Selected text:
──────────

Informal fallacies – arguments that are logically unsound for lack of well-grounded premises.
 Argument to moderation (false compromise, middle ground, fallacy of the mean, ) – assuming that a compromise between two positions is always correct.
 Continuum fallacy (fallacy of the beard, line-drawing fallacy, sorites fallacy, fallacy of the heap, bald man fallacy, decision-point fallacy) – improperly rejecting a claim for being imprecise.
 Correlative-based fallacies
 Suppressed correlative – a correlative is redefined so that one alternative is made impossible (e.g., "I'm not fat because I'm thinner than John.").
 Definist fallacy – defining a term used in an argument in a biased manner (e.g., using "loaded terms"). The person making the argument expects that the listener will accept the provided definition, making the argument difficult to refute.
 Divine fallacy (argument from incredulity) – arguing that, because something is so incredible or amazing, it must be the result of superior, divine, alien or paranormal agency.

──────────

Direction: In the list of informal fallacies, what does the argument to moderation assume?

Data shown:
──────────

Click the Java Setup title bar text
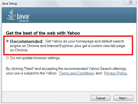The width and height of the screenshot is (138, 104). click(x=9, y=3)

──────────

Answer for the task: It assumes that a compromise between two positions is always correct.